I'll let them run longer to see if it can uncover any race. How does
this version look?

Mandy

On 10/31/2013 5:38 PM, David Holmes wrote:
Hi Mandy,

On 1/11/2013 5:11 AM, Mandy Chung wrote:
Updated webrev that has a new
test/lib/testlibrary/ThreadStateController.java and also change to use
AtomicInteger:
http://cr.openjdk.java.net/~mchung/jdk8/webrevs/8022208/webrev.01/

Sorry but I don't see how this works - and that applies to the old
version too! (Which I know I've looked at before so this is somewhat
unsettling for me :( ).

First I found it confusing to track which thread was which in the
refactoring (which in itself is a good idea). Inside
ThreadStateController "myThread" doesn't mean anything - that comes
from the calling context - I suggest changing to refer to "this
thread" or "the current thread" as appropriate. eg "Have the current
thread wait until this thread is about to block" or whatever is needed.

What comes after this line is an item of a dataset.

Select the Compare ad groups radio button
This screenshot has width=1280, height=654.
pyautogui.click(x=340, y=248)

Looking at an actual test we have eg:

myThread.goWaiting();
ThreadStateController.checkThreadState(myThread, Thread.State.WAITING);

First: why is checkThreadState static rather than just an instance
method?


I'm happy with the new version of ThreadStateController.java with the
above cleanup.

So goWaiting is supposed to tell myThread to go to a "waiting" state
so that the main thread can then verify that. Lets assume for
arguments sake that the thread is currently RUNNABLE so it is
currently looping around in run() doing the little math exercise.
goWaiting does:

public void goWaiting() {
System.out.println("Waiting myThread to go waiting.");
setState(WAITING);
// wait for MyThread to get to just before wait on object.
phaser.arriveAndAwaitAdvance();
}

and setState does:

case WAITING:
case TIMED_WAITING:
state = newState;
synchronized (lock) {
lock.notify();
}
break;

The switch statement is looking at the current state (i.e. RUNNABLE).

The above WAITING and TIMED_WAITING cases indicate that this thread is
in waiting and thus the request to transition to another state has first
to notify this thread so that it can proceed with the state transition.

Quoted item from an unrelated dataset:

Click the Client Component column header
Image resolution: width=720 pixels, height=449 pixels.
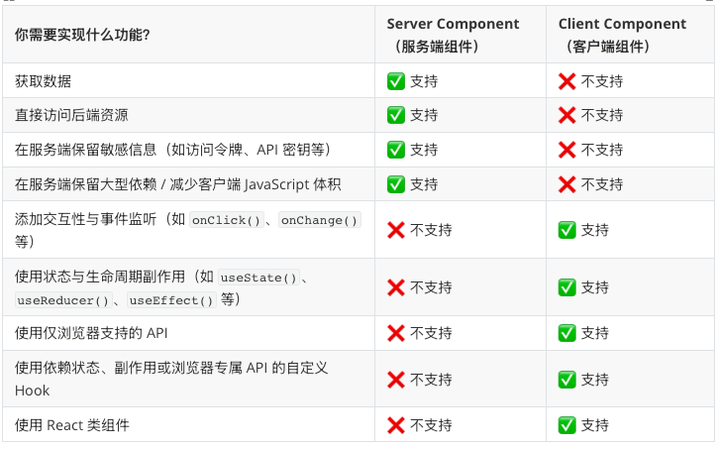pos(622,34)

so as soon as we update "state" myThread is capable of changing what
it is doing in run() to:

case WAITING: {
synchronized (lock) {
// signal main thread.
phaser.arrive();
System.out.println(" myThread is going to wait.");
try {
lock.wait();
} catch (InterruptedException e) {
// ignore
interrupted.incrementAndGet();
}
}
break;

so now we have a race between the two threads to see who can grab the
lock first. If it is the main thread then we issue a notify when
nothing is waiting and so the subsequent wait() by myThread will
potentially wait forever. At least in that case the main thread will
see that it is waiting!


If this thread is currently in WAITING state, the main thread calls
goTimedWaiting, before it notifies this thread, this thread gets waken
up due to spurious wakeup or interrupt, then the race depending on who
grabs the lock first as you described above will happen.

If "myThread" wins the race it will wait after signalling the phaser
and the main thread will then issue the notify allowing myThread to
proceed (and do what? process the WAITING case again??). So there is
no guarantee that myThread will be waiting when the main thread checks
the state!

Similarly for issuing the unpark in the parking cases.

AFAICS the basic approach here should be:
- tell myThread to go to state X
- wait until myThread should be in state X
- verify myThread is in state X

That's what the test does.

- allow myThread to escape from state X

Is this really needed? This would require the main thread to notify
myThread the verification is done. The test currently goes to the new
state for validation and it seems to me that this isn't needed.